### Task directions
A single number is needed: how many lines of the data below contain "agent".

### Source material
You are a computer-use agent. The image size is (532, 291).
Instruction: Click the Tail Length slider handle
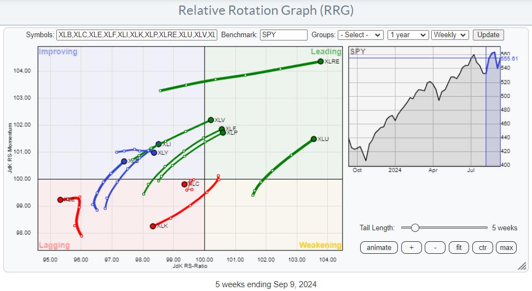[415, 228]
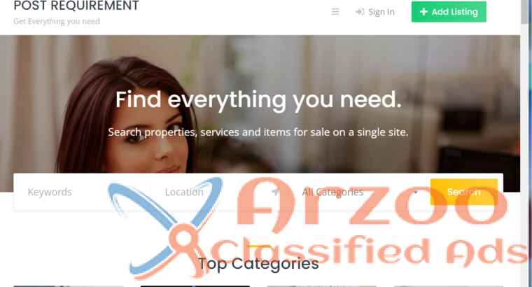Screen dimensions: 532x287
Task: Click the yellow Search button
Action: coord(464,192)
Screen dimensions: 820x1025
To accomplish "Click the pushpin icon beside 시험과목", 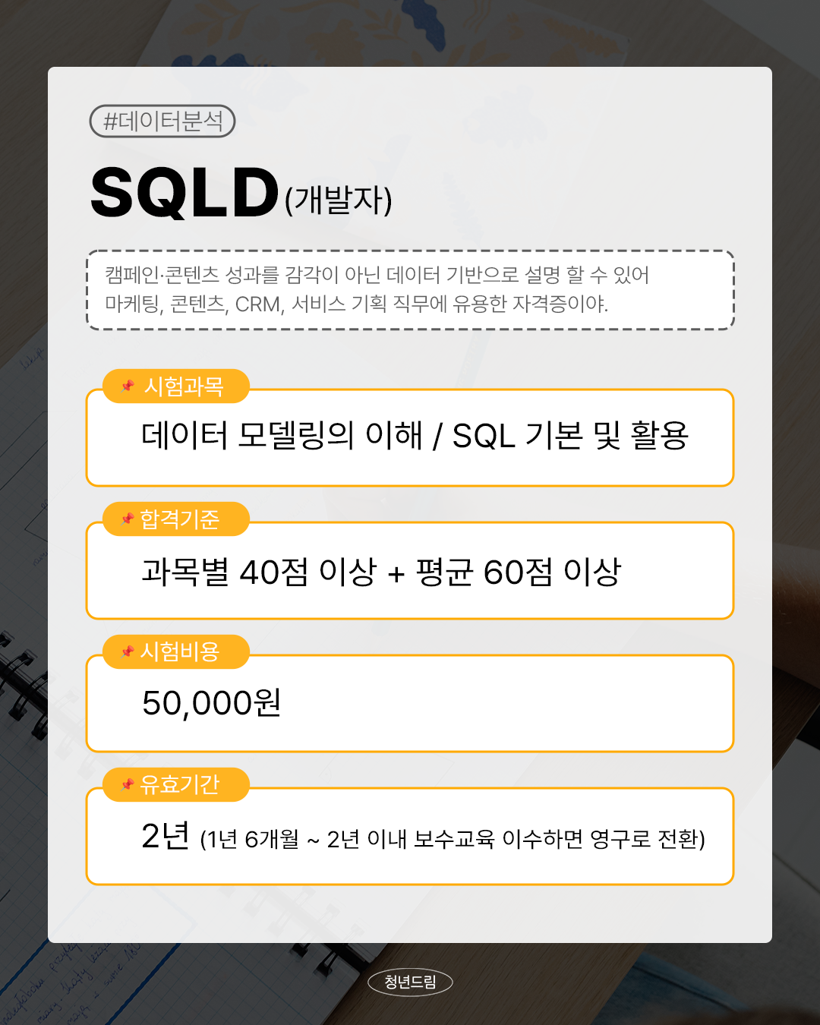I will coord(128,386).
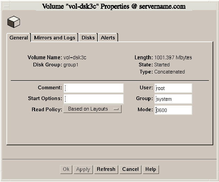Click the Apply button
This screenshot has height=182, width=219.
coord(83,169)
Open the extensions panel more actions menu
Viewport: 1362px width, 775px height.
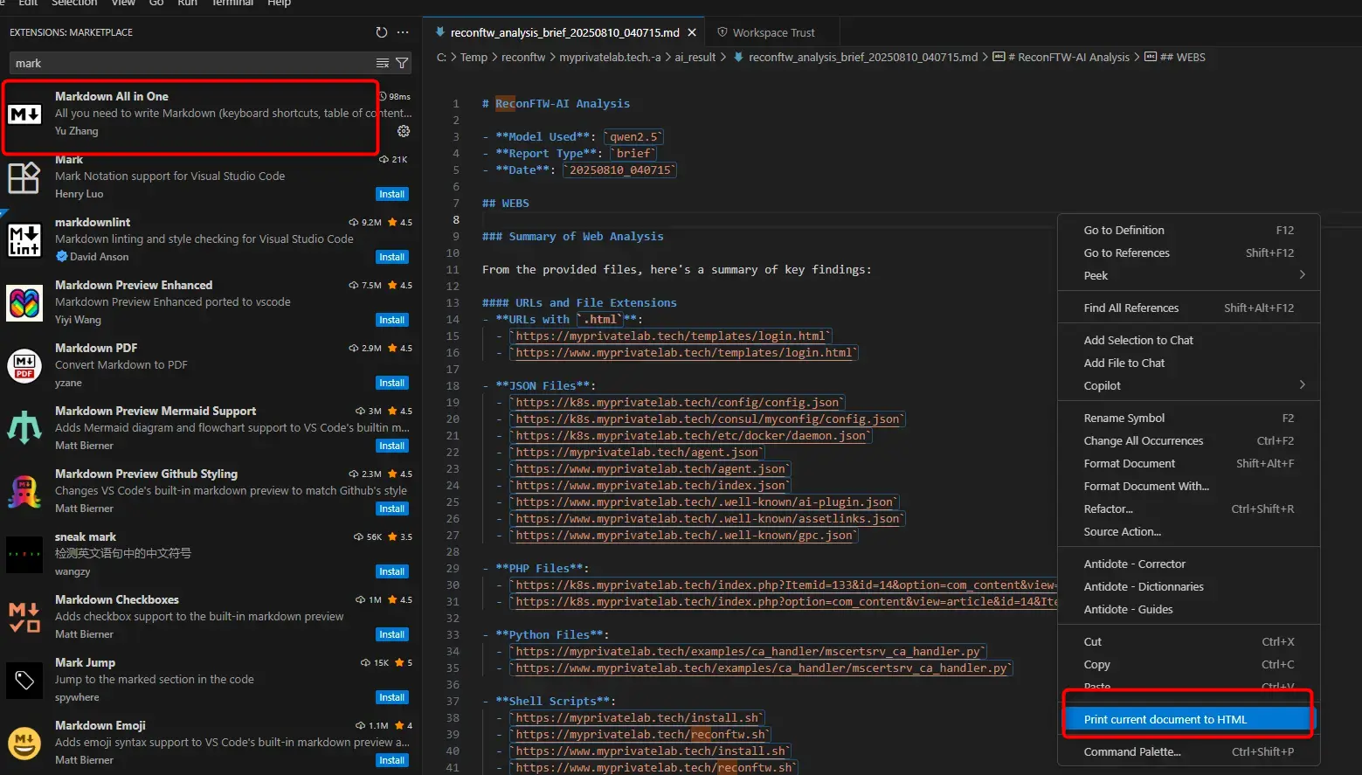click(403, 32)
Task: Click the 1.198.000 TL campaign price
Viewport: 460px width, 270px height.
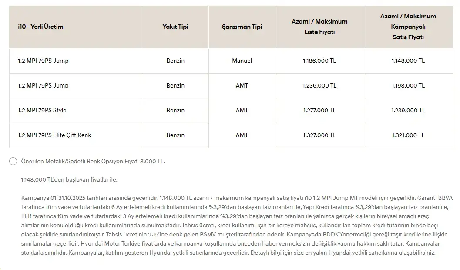Action: pos(408,86)
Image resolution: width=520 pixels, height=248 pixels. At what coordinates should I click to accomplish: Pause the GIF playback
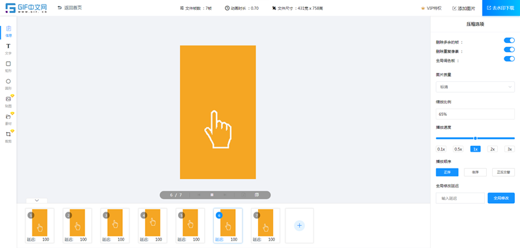[212, 195]
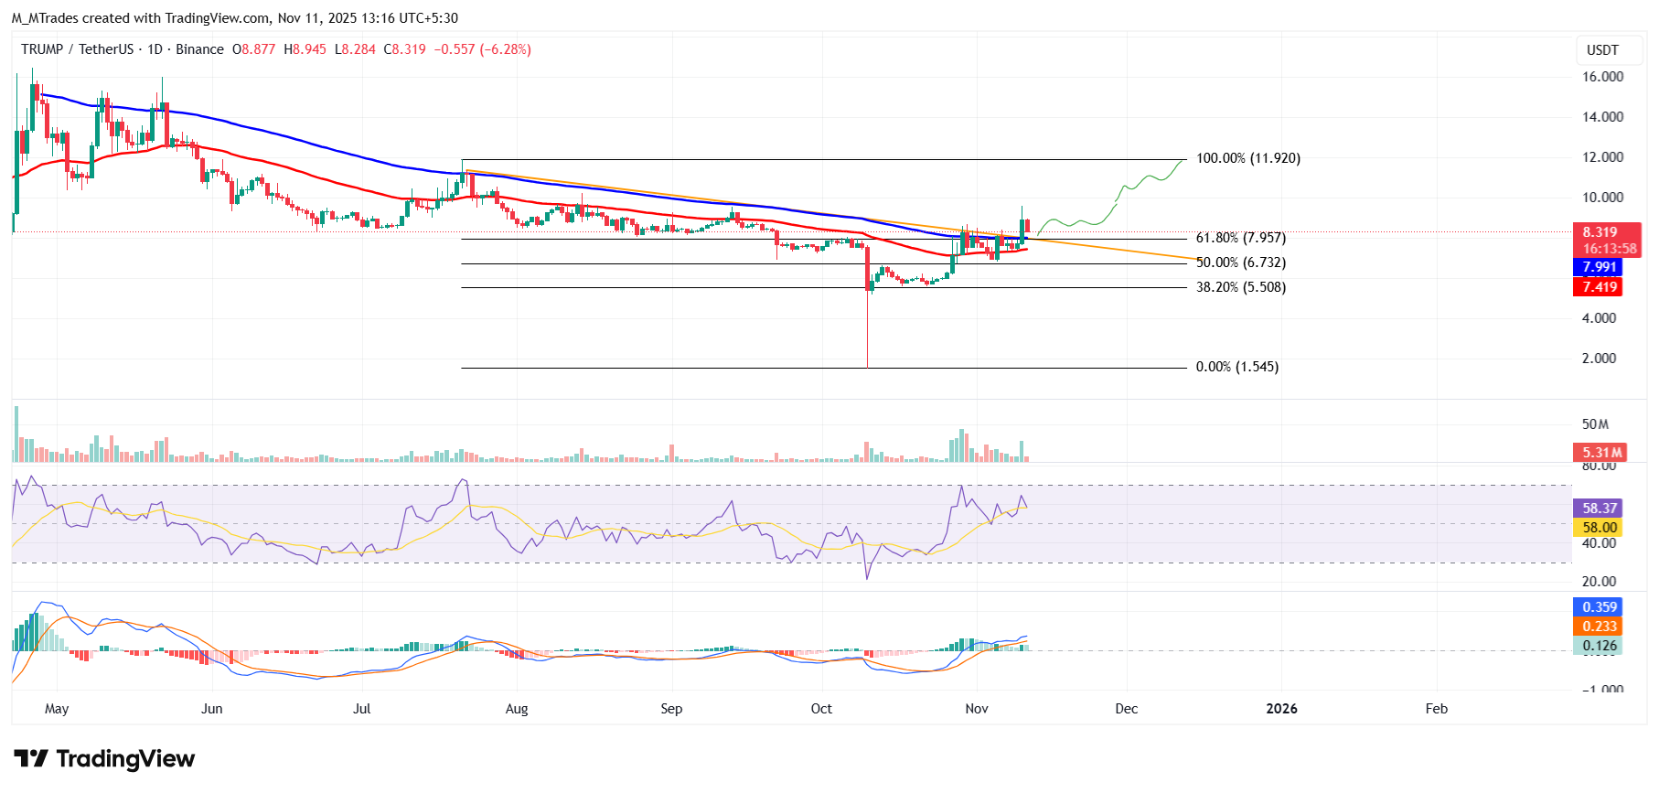1659x793 pixels.
Task: Click the 61.80% (7.957) Fibonacci label
Action: pos(1240,238)
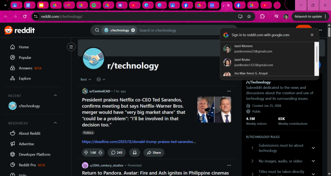Go to Popular in sidebar

(x=25, y=57)
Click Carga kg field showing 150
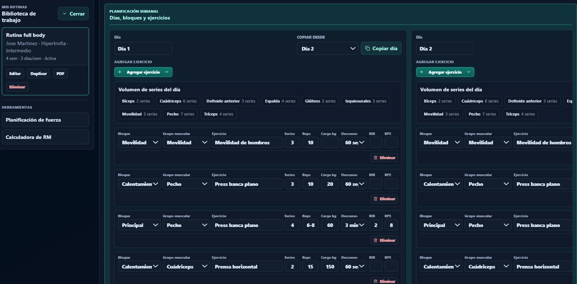 coord(330,267)
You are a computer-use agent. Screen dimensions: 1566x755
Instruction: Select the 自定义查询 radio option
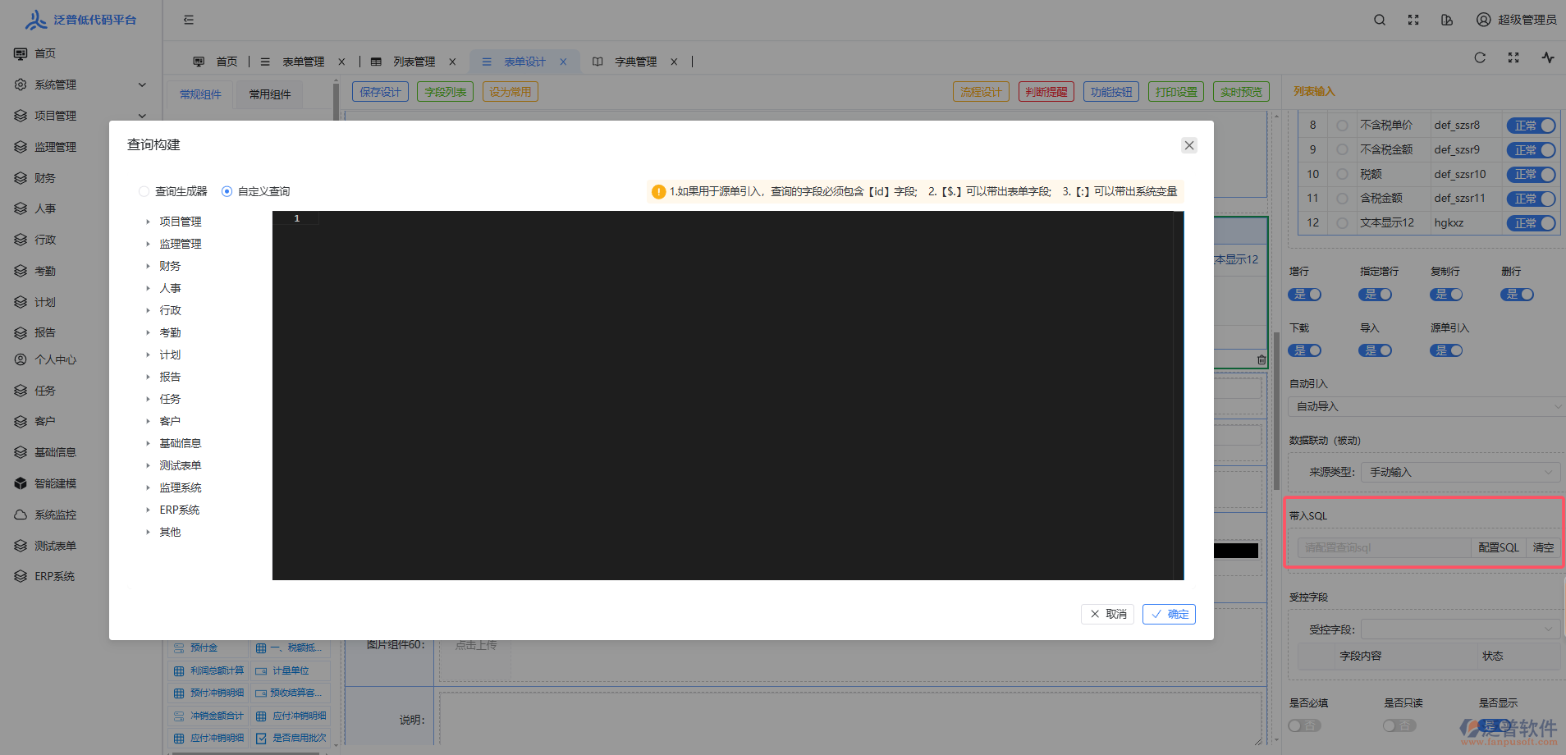227,191
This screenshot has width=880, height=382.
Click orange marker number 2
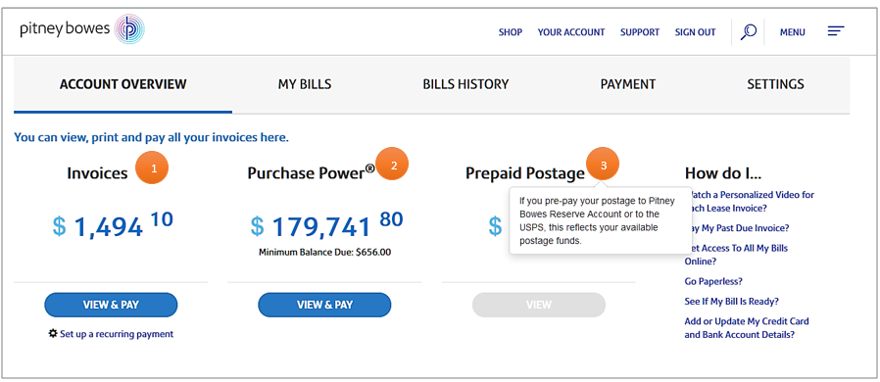click(392, 164)
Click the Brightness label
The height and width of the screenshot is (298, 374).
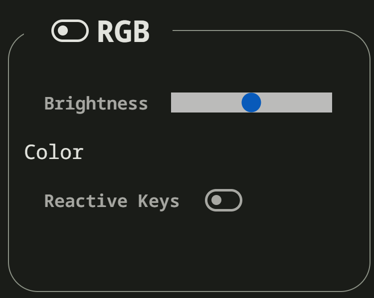point(96,104)
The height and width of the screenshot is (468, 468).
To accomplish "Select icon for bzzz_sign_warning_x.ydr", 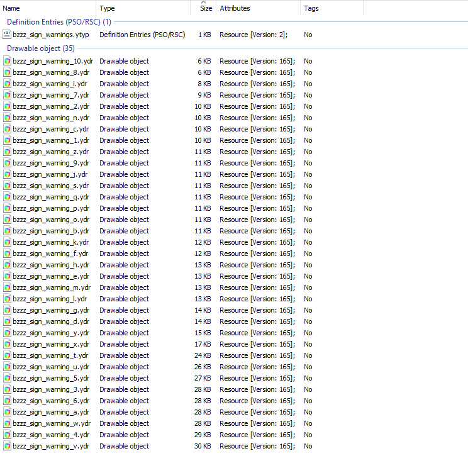I will coord(7,345).
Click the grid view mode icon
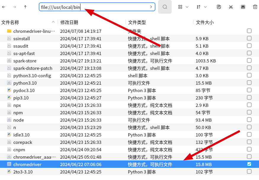This screenshot has height=180, width=259. [181, 7]
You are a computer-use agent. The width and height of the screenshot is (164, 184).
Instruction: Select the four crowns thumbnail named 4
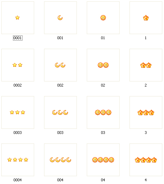point(146,160)

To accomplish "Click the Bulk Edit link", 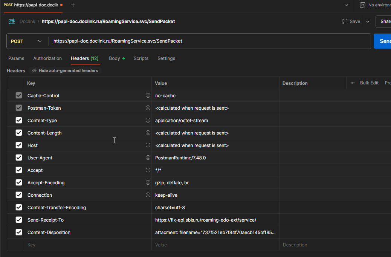I will click(369, 83).
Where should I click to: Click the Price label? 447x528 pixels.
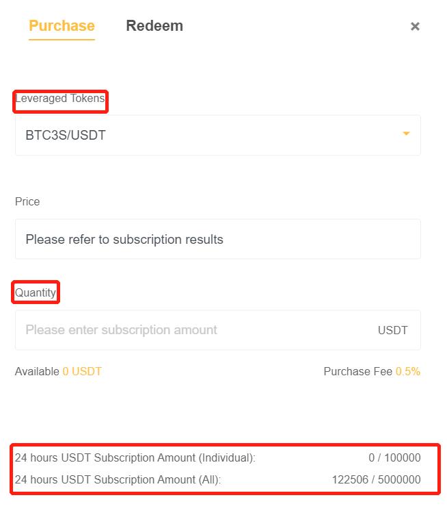point(27,202)
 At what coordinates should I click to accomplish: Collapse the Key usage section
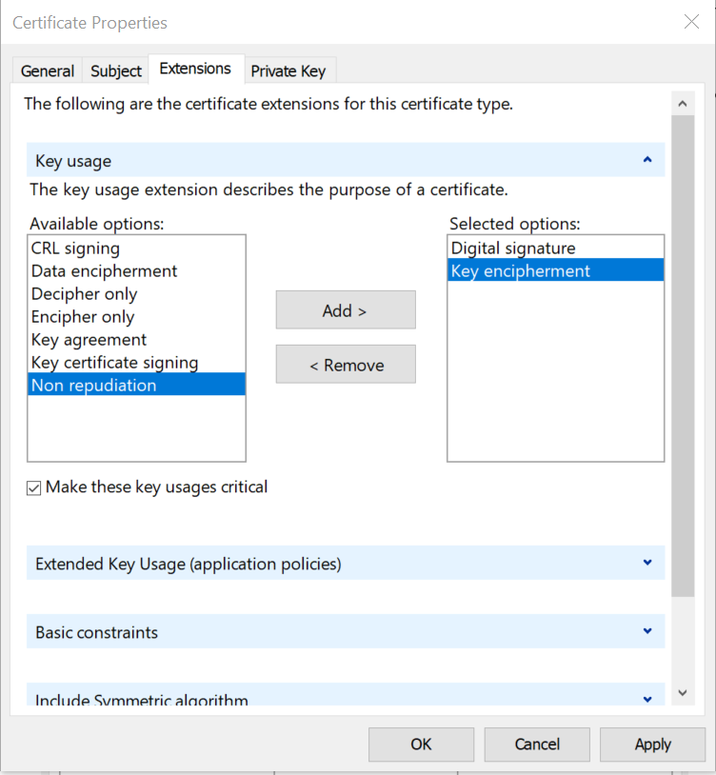[646, 160]
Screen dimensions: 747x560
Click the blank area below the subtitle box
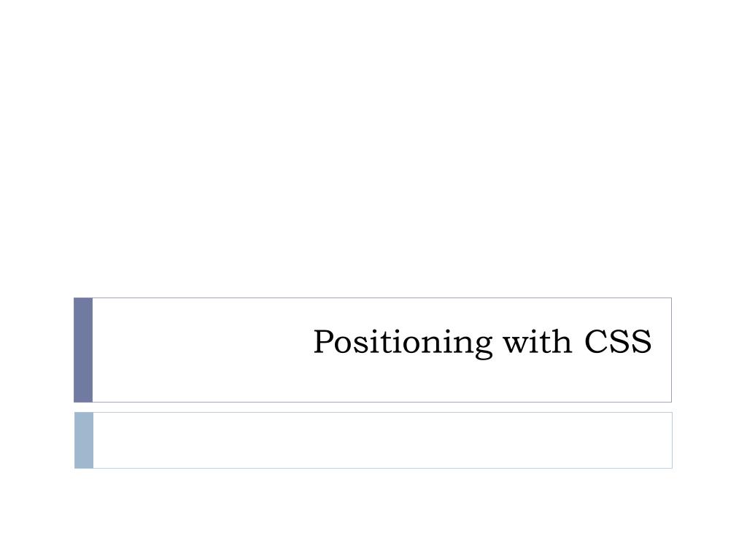click(374, 514)
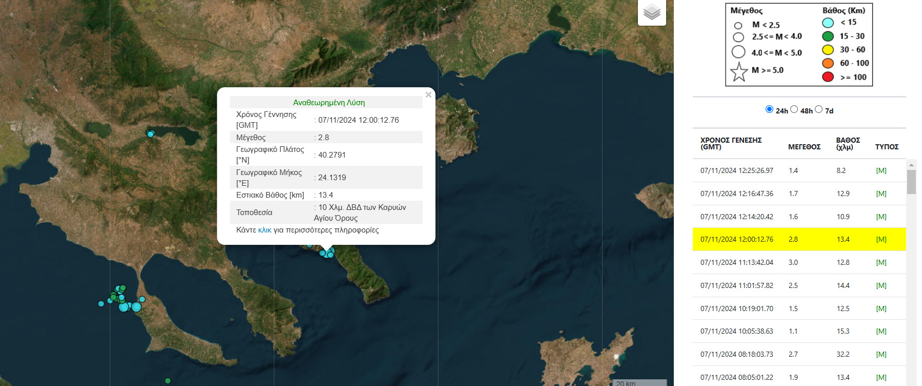Open the map layers selector
922x386 pixels.
[651, 12]
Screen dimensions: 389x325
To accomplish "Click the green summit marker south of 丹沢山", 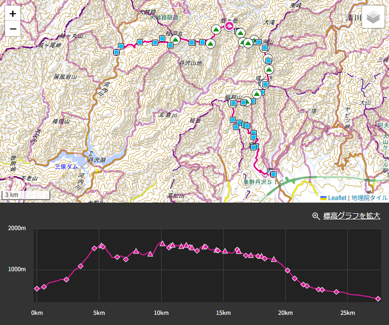I will coord(269,70).
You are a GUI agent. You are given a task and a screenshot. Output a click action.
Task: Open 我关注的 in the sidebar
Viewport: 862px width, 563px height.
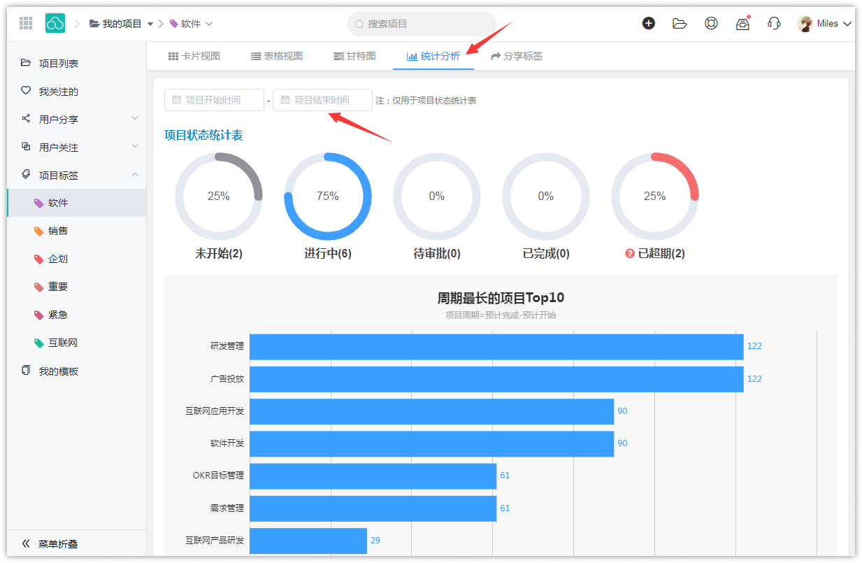coord(59,92)
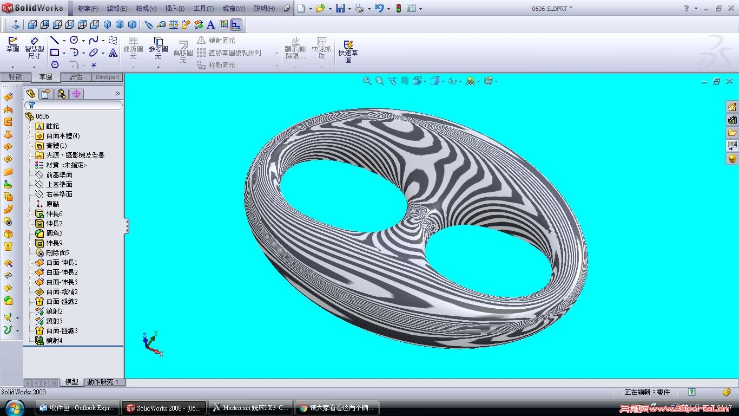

### Result below
4